PROVIDED PASSAGE
----
The shrieking three year old perched behind you in Bridget Jones’s Diary — which came out pre-9/11 — will vote this fall.
Process that for a moment. It’s been fifteen years. Putting this in terms I understand, that’s like going from Goldfinger to Moonraker; from The Phantom Menace to The Force Awakens (give or take); from Michael Keaton’s Batman to Christian Bale’s Batman Begins. You could release all eight Harry Potter movies, or — get this — all five Twilights and all thirteen Marvel Universe films to date — running the series back to back — in that same time period. In movie terms, or in any human terms, fifteen years is a long damn time. Yet here, on her crystal anniversary, Bridget Jones is back.
Having now effectively blown my time budget for this review by fact checking those timelines, let’s cut to the chase.
Bridget Jones the character is something of a cultural icon: a bumbling, lovably imperfect British singleton who’s perpetually weight-conscious, drinks too much, and yet somehow always finds herself playing eenie-meenie between eligible and lovestruck upper-crust suitors. The first film was funny and endearing; the second was a dismal hopeless failure that reduced Bridget to a vapid pratfall delivery device. Hopes for the belated third ran low.
Strangely, Bridget Jones’s Baby is actually quite good. It hews closer to first than the second, which in sequel terms makes it pretty much a unicorn. Gone is the abrasively stupid, cringeworthy nincompoop of the second film, and gone are (most) attempts to milk laughs solely from her wipeouts and gaffes. Renee Zellweger (at 47) reinhabits Bridget (now 43) — looking, as does everyone else, understandably more seasoned — yet she pleasantly seems for the first time both decently successful at work and also comfortable with her appearance. (This perhaps has something to do with the fact that she’s fit as a fiddle in this outing; presumably Zellweger didn’t want to do another weight cycle for the film.)
As her friends (omg, the actors now are 45, 46, and 50), former lover (omg, Colin Firth is now 56), and parents (omg, they — wait, no, they look exactly the same) potter about their perfect lives, poor Bridget is single again and decides to focus on her love life. This involves chasing casual hookups at a music festival and at a christening, but because this is Bridget Jones, one is a handsome and rugged rich dude and the other is her perennial swoon-packet Mark Darcy. She buys the ticket and rides the rides, pees on a stick and, goodness, has no idea which one is the father. But how to tell them? Whatever to do? Hilarity ensues.
----
SUPPLIED RECORDS
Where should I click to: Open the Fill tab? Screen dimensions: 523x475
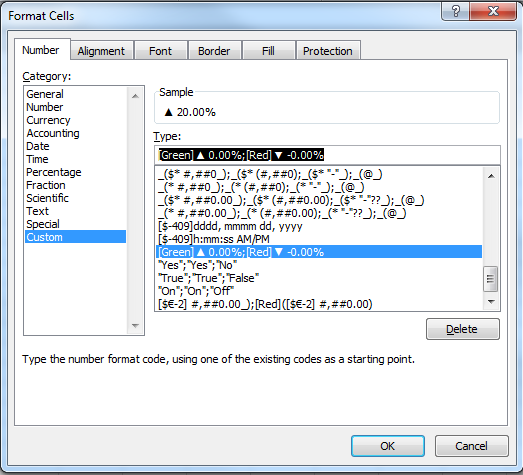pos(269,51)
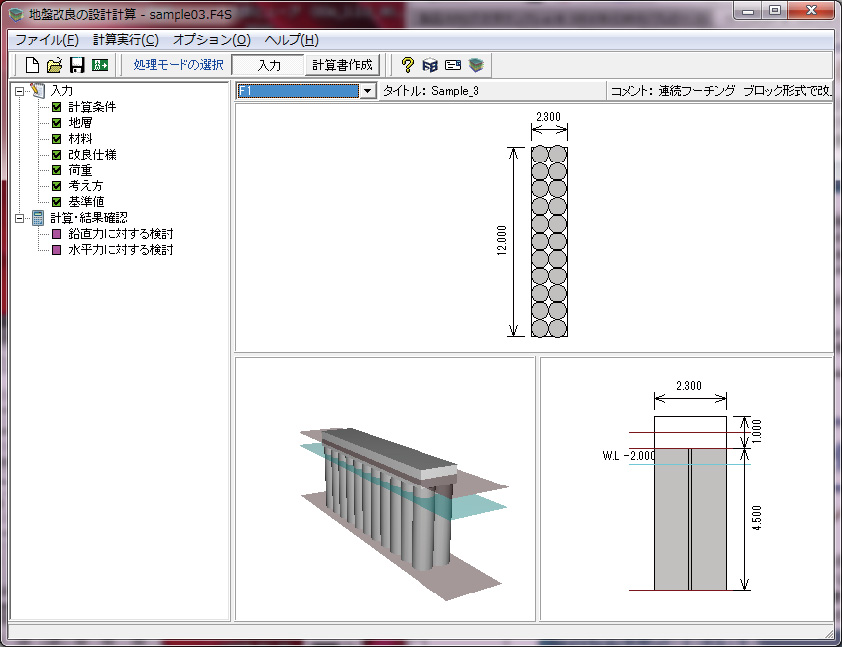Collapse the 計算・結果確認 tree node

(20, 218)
----
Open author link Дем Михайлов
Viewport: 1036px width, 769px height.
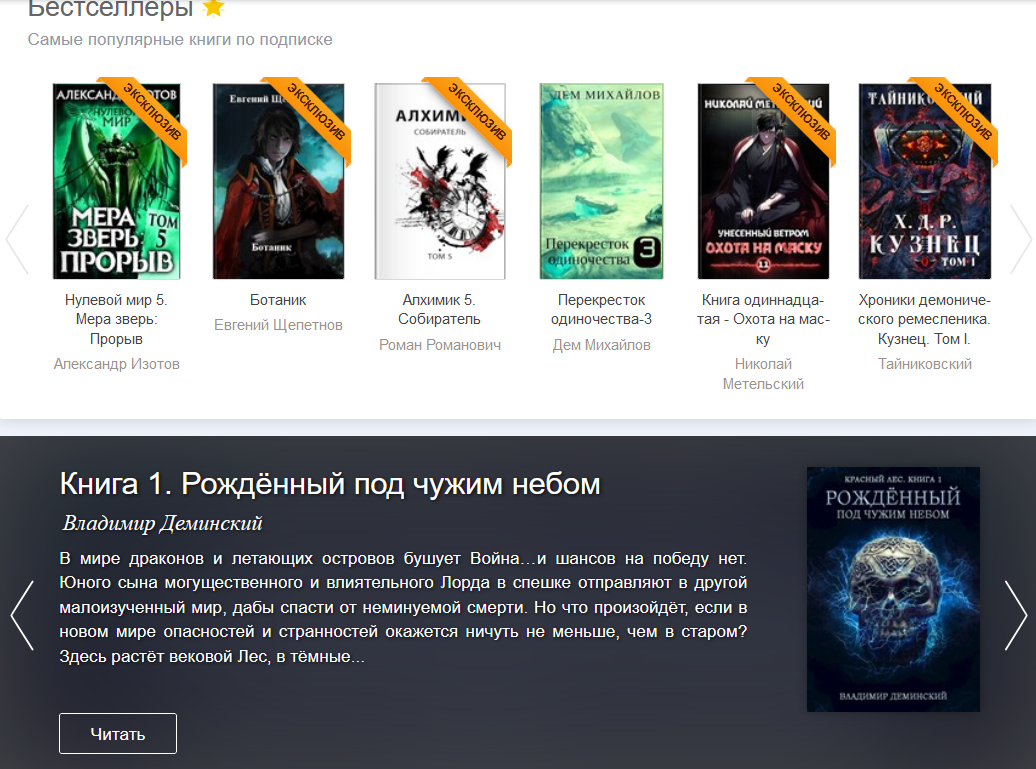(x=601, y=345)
----
PROBLEM SET
**1.** In the entries, take the part that opens with the line containing "Open author link Дем Михайлов" and closes with the line containing "(x=601, y=345)", and write it out again with "author" switched to "profile" and nothing else changed. Leave the pictures out.
**2.** Resume the Bridget Jones's Baby review after its last sentence.

EXPECTED ANSWERS
**1.**
Open profile link Дем Михайлов
Viewport: 1036px width, 769px height.
(x=601, y=345)

**2.**
I kept wanting to dislike this movie, since its premise is so unpromising and it’s a bit too silly for my taste. But I really didn’t. It’s quite well done, and just endearing enough to stave off the worst of the moans as accomplished rugged men with zero backstory or motivation throw themselves with grand gestures at Bridget. The acting is good, the jokes aren’t half bad, and the film has some heart — although, despite its late-to-the-party references to Twitter and blended families, it’s still steeped in nineties lovey-dovey Brit-com morality. It’s a bit nostalgic, actually. Including the flashback footage, mind you, might not have been such a good idea. Jeez, everyone’s so old. I’m so old. On we go. Where’s my cane?
Emma Thompson is stark and refreshing as Bridget’s icy doctor. Colin Firth and Patrick Dempsey do what they must, being sensitive new-age guys and poster boys of perfection for Bridget to hem and haw and bite lips over and choose between. (My intrepid colleague CMAC, with whom I saw the preview showing, says I’ve veered dangerously close to doling out a neat post-feminist critique of these empty, objectified love objects. Maybe so.)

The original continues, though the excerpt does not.